■ DIRECTIONS ■
From the passage on closed curves in Lorentz 3-space, extract word for word the portion from "1.  The strong spacelike" up to and including "satisfies \(\kappa >0\)).".

The main purpose of this paper was to generalize these beautiful results to the 3-dimensional Lorentz space \(\mathbb {R}^3_1\). For that task, it is crucial to find the appropriate assumptions and correct upper/lower bounds beforehand. We clarify these issues by making several observations as follows:

1.  The strong spacelike condition  First, we would like the curve to have a moving frame at every point of the same type, so that not only there exist closed examples, but also one can define the length and the total curvature in a consistent way. A basic fact is that in \(\mathbb {R}^3_1\), there exist neither closed timelike curve, nor closed spacelike curves with timelike normals (see Sect. 2 for definitions of these terms and Remark 3.2). So it is natural to consider only the curves whose tangent vector T and curvature vector \(\kappa N\) span a spacelike 2-plane at each point. We call this class as strong spacelike curves, because they are not only spacelike curves, but also with spacelike osculating planes. In particular, we do not allow inflection points where the curvature vanishes (so we can assume that the curvature satisfies \(\kappa >0\)).

2.  The index I: a well-defined global invariant  Different from the Euclidean 3-space, there is a well-defined notion of index for closed spacelike curves in the Lorentz 3-space. This is the winding number of the tangent indicatrix (the image of the unit tangent vector T) around the de Sitter sphere \(\mathbb {S}^2_1=\{X\in \mathbb {R}^3_1:\langle X,X\rangle =1\}\) (the usual one-sheet hyperboloid, which is homotopy equivalent to a circle). It is integer-valued and always assumed to be positive. In the special case that \(I=1\), the closed curve winds around some timelike axis exactly for one cycle; intuitively its shape is just a mild perturbation of a convex plane curve, whose projection to any spacelike plane is still convex (see Remark 2.4).

■ GIVEN INFORMATION ■
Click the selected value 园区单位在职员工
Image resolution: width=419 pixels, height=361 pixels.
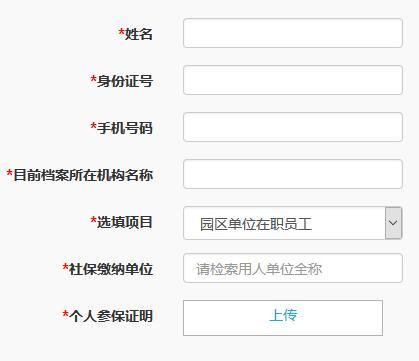tap(256, 224)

■ WORKED SOLUTION ■
1.  The strong spacelike condition  First, we would like the curve to have a moving frame at every point of the same type, so that not only there exist closed examples, but also one can define the length and the total curvature in a consistent way. A basic fact is that in \(\mathbb {R}^3_1\), there exist neither closed timelike curve, nor closed spacelike curves with timelike normals (see Sect. 2 for definitions of these terms and Remark 3.2). So it is natural to consider only the curves whose tangent vector T and curvature vector \(\kappa N\) span a spacelike 2-plane at each point. We call this class as strong spacelike curves, because they are not only spacelike curves, but also with spacelike osculating planes. In particular, we do not allow inflection points where the curvature vanishes (so we can assume that the curvature satisfies \(\kappa >0\)).